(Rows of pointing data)
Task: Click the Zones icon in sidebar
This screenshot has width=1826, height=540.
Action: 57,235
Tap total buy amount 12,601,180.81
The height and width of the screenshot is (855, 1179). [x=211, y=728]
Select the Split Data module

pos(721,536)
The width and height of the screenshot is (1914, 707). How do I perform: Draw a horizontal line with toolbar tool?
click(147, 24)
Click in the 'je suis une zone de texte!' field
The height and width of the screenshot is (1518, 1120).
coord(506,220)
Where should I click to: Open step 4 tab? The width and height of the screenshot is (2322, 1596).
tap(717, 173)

• Direction: Rewrite all of the lines with "side panel" substituted for "sidebar" and everything else left unchanged.

• Exercise answer:
Task: Click the Zones icon in side panel
This screenshot has width=1826, height=540.
Action: 57,235
Tap total buy amount 12,601,180.81
The height and width of the screenshot is (855, 1179). [x=211, y=728]
Select the Split Data module

pos(721,536)
The width and height of the screenshot is (1914, 707). How do I perform: Draw a horizontal line with toolbar tool?
click(147, 24)
Click in the 'je suis une zone de texte!' field
The height and width of the screenshot is (1518, 1120).
coord(506,220)
Where should I click to: Open step 4 tab? The width and height of the screenshot is (2322, 1596).
tap(717, 173)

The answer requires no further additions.